Task to carry out:
Retype the data below in full, keeping every character as it is.
== Segment start ==
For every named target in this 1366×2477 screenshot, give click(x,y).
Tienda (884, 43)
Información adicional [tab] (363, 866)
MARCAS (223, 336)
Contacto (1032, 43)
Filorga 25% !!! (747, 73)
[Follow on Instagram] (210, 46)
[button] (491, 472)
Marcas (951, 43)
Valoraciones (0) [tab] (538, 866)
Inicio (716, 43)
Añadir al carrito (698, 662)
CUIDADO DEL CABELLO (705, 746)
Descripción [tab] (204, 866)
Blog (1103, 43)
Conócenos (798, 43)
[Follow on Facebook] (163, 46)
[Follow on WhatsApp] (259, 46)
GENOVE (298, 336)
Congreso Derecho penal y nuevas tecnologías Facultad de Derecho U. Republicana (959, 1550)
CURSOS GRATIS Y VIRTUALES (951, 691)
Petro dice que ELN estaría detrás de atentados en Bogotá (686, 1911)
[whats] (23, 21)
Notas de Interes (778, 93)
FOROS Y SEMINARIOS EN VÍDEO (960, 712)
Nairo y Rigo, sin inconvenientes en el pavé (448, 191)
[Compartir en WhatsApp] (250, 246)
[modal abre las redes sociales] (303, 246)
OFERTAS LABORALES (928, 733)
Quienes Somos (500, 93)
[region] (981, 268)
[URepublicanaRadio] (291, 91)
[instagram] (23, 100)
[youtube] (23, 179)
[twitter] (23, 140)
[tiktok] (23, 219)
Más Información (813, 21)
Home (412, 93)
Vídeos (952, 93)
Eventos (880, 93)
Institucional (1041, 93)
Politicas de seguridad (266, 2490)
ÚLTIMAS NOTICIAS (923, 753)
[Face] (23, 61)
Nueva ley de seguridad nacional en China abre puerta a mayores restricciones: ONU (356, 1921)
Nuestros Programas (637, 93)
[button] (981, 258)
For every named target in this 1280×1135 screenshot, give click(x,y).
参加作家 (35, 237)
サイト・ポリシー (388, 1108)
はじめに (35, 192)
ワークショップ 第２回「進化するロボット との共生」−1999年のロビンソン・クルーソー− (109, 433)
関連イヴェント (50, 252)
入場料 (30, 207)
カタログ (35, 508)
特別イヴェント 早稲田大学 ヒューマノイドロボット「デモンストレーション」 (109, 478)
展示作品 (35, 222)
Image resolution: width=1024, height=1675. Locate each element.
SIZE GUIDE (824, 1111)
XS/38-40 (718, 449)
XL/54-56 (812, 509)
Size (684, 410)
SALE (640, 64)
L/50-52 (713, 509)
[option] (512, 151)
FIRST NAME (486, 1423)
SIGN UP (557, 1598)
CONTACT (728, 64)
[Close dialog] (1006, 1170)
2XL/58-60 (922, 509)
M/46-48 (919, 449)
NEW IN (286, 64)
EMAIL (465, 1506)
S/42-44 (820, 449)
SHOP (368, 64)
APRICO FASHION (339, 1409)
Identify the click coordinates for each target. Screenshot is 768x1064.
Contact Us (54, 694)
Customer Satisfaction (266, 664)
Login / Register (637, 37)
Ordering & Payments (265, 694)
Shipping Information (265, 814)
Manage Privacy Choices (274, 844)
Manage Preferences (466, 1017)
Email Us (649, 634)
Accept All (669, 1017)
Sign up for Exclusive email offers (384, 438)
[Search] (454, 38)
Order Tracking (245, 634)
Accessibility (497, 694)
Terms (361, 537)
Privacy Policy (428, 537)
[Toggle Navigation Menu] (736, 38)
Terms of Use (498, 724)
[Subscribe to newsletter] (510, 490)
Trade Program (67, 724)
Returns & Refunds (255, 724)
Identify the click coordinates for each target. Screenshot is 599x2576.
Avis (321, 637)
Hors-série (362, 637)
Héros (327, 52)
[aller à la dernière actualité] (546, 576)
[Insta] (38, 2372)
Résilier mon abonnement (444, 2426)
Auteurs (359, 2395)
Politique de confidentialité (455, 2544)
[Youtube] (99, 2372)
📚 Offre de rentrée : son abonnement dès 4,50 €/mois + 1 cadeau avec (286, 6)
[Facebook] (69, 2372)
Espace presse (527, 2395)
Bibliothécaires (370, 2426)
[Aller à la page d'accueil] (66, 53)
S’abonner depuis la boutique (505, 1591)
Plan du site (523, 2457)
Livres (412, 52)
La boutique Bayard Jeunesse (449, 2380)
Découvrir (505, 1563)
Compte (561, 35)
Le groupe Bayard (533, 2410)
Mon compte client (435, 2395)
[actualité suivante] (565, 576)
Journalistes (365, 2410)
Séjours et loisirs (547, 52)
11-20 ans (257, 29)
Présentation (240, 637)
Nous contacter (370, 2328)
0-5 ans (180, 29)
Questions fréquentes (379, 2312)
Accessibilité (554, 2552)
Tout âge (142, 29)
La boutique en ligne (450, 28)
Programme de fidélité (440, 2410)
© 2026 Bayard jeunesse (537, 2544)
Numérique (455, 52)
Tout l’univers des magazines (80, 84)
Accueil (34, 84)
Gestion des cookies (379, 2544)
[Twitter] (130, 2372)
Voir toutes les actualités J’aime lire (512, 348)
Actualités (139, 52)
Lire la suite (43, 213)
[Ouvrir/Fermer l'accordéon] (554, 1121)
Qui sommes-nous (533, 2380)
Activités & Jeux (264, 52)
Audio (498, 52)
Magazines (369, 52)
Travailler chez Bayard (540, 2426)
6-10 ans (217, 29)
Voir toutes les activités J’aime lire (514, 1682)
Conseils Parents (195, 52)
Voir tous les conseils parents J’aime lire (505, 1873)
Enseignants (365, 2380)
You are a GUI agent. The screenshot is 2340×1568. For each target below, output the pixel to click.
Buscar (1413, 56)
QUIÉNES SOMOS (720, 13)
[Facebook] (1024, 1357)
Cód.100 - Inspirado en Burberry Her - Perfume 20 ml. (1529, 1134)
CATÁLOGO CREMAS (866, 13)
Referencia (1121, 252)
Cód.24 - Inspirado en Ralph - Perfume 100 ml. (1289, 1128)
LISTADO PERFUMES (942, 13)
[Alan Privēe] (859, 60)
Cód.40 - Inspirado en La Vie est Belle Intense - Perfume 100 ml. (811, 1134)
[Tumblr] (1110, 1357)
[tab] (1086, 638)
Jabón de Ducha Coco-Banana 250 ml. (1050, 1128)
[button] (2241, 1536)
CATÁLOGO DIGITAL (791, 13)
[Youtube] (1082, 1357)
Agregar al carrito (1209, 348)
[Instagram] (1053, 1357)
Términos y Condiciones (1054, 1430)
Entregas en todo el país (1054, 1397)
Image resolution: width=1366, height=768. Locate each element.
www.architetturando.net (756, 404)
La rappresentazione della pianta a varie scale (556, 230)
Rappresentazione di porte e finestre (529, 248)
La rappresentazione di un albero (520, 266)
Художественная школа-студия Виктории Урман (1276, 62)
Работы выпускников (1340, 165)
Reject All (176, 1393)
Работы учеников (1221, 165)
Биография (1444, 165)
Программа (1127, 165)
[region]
== Segment end ==
Output below:
For every named target in this 1366×2477 screenshot, give click(x,y).
Tienda (884, 43)
Información adicional [tab] (363, 866)
MARCAS (223, 336)
Contacto (1032, 43)
Filorga 25% !!! (747, 73)
[Follow on Instagram] (210, 46)
[button] (491, 472)
Marcas (951, 43)
Valoraciones (0) [tab] (538, 866)
Inicio (716, 43)
Añadir al carrito (698, 662)
CUIDADO DEL CABELLO (705, 746)
Descripción [tab] (204, 866)
Blog (1103, 43)
Conócenos (798, 43)
[Follow on Facebook] (163, 46)
[Follow on WhatsApp] (259, 46)
GENOVE (298, 336)
Congreso Derecho penal y nuevas tecnologías Facultad de Derecho U. Republicana (959, 1550)
CURSOS GRATIS Y VIRTUALES (951, 691)
Petro dice que ELN estaría detrás de atentados en Bogotá (686, 1911)
[whats] (23, 21)
Notas de Interes (778, 93)
FOROS Y SEMINARIOS EN VÍDEO (960, 712)
Nairo y Rigo, sin inconvenientes en el pavé (448, 191)
[Compartir en WhatsApp] (250, 246)
[modal abre las redes sociales] (303, 246)
OFERTAS LABORALES (928, 733)
Quienes Somos (500, 93)
[region] (981, 268)
[URepublicanaRadio] (291, 91)
[instagram] (23, 100)
[youtube] (23, 179)
[twitter] (23, 140)
[tiktok] (23, 219)
Más Información (813, 21)
Home (412, 93)
Vídeos (952, 93)
Eventos (880, 93)
Institucional (1041, 93)
Politicas de seguridad (266, 2490)
ÚLTIMAS NOTICIAS (923, 753)
[Face] (23, 61)
Nueva ley de seguridad nacional en China abre puerta a mayores restricciones: ONU (356, 1921)
Nuestros Programas (637, 93)
[button] (981, 258)
For every named target in this 1280×1135 screenshot, give click(x,y).
参加作家 (35, 237)
サイト・ポリシー (388, 1108)
はじめに (35, 192)
ワークショップ 第２回「進化するロボット との共生」−1999年のロビンソン・クルーソー− (109, 433)
関連イヴェント (50, 252)
入場料 (30, 207)
カタログ (35, 508)
特別イヴェント 早稲田大学 ヒューマノイドロボット「デモンストレーション」 (109, 478)
展示作品 (35, 222)
Image resolution: width=1024, height=1675. Locate each element.
SIZE GUIDE (824, 1111)
XS/38-40 (718, 449)
XL/54-56 (812, 509)
Size (684, 410)
SALE (640, 64)
L/50-52 (713, 509)
[option] (512, 151)
FIRST NAME (486, 1423)
SIGN UP (557, 1598)
CONTACT (728, 64)
[Close dialog] (1006, 1170)
2XL/58-60 (922, 509)
M/46-48 (919, 449)
NEW IN (286, 64)
EMAIL (465, 1506)
S/42-44 (820, 449)
SHOP (368, 64)
APRICO FASHION (339, 1409)
Identify the click coordinates for each target. Screenshot is 768x1064.
Contact Us (54, 694)
Customer Satisfaction (266, 664)
Login / Register (637, 37)
Ordering & Payments (265, 694)
Shipping Information (265, 814)
Manage Privacy Choices (274, 844)
Manage Preferences (466, 1017)
Email Us (649, 634)
Accept All (669, 1017)
Sign up for Exclusive email offers (384, 438)
[Search] (454, 38)
Order Tracking (245, 634)
Accessibility (497, 694)
Terms (361, 537)
Privacy Policy (428, 537)
[Toggle Navigation Menu] (736, 38)
Terms of Use (498, 724)
[Subscribe to newsletter] (510, 490)
Trade Program (67, 724)
Returns & Refunds (255, 724)
Identify the click coordinates for each target. Screenshot is 599x2576.
Avis (321, 637)
Hors-série (362, 637)
Héros (327, 52)
[aller à la dernière actualité] (546, 576)
[Insta] (38, 2372)
Résilier mon abonnement (444, 2426)
Auteurs (359, 2395)
Politique de confidentialité (455, 2544)
[Youtube] (99, 2372)
📚 Offre de rentrée : son abonnement dès 4,50 €/mois + 1 cadeau avec (286, 6)
[Facebook] (69, 2372)
Espace presse (527, 2395)
Bibliothécaires (370, 2426)
[Aller à la page d'accueil] (66, 53)
S’abonner depuis la boutique (505, 1591)
Plan du site (523, 2457)
Livres (412, 52)
La boutique Bayard Jeunesse (449, 2380)
Découvrir (505, 1563)
Compte (561, 35)
Le groupe Bayard (533, 2410)
Mon compte client (435, 2395)
[actualité suivante] (565, 576)
Journalistes (365, 2410)
Séjours et loisirs (547, 52)
11-20 ans (257, 29)
Présentation (240, 637)
Nous contacter (370, 2328)
0-5 ans (180, 29)
Questions fréquentes (379, 2312)
Accessibilité (554, 2552)
Tout âge (142, 29)
La boutique en ligne (450, 28)
Programme de fidélité (440, 2410)
© 2026 Bayard jeunesse (537, 2544)
Numérique (455, 52)
Tout l’univers des magazines (80, 84)
Accueil (34, 84)
Gestion des cookies (379, 2544)
[Twitter] (130, 2372)
Voir toutes les actualités J’aime lire (512, 348)
Actualités (139, 52)
Lire la suite (43, 213)
[Ouvrir/Fermer l'accordéon] (554, 1121)
Qui sommes-nous (533, 2380)
Activités & Jeux (264, 52)
Audio (498, 52)
Magazines (369, 52)
Travailler chez Bayard (540, 2426)
6-10 ans (217, 29)
Voir toutes les activités J’aime lire (514, 1682)
Conseils Parents (195, 52)
Voir tous les conseils parents J’aime lire (505, 1873)
Enseignants (365, 2380)
You are a GUI agent. The screenshot is 2340×1568. For each target below, output the pixel to click.
Buscar (1413, 56)
QUIÉNES SOMOS (720, 13)
[Facebook] (1024, 1357)
Cód.100 - Inspirado en Burberry Her - Perfume 20 ml. (1529, 1134)
CATÁLOGO CREMAS (866, 13)
Referencia (1121, 252)
Cód.24 - Inspirado en Ralph - Perfume 100 ml. (1289, 1128)
LISTADO PERFUMES (942, 13)
[Alan Privēe] (859, 60)
Cód.40 - Inspirado en La Vie est Belle Intense - Perfume 100 ml. (811, 1134)
[Tumblr] (1110, 1357)
[tab] (1086, 638)
Jabón de Ducha Coco-Banana 250 ml. (1050, 1128)
[button] (2241, 1536)
CATÁLOGO DIGITAL (791, 13)
[Youtube] (1082, 1357)
Agregar al carrito (1209, 348)
[Instagram] (1053, 1357)
Términos y Condiciones (1054, 1430)
Entregas en todo el país (1054, 1397)
Image resolution: width=1366, height=768. Locate each element.
www.architetturando.net (756, 404)
La rappresentazione della pianta a varie scale (556, 230)
Rappresentazione di porte e finestre (529, 248)
La rappresentazione di un albero (520, 266)
Художественная школа-студия Виктории Урман (1276, 62)
Работы выпускников (1340, 165)
Reject All (176, 1393)
Работы учеников (1221, 165)
Биография (1444, 165)
Программа (1127, 165)
[region]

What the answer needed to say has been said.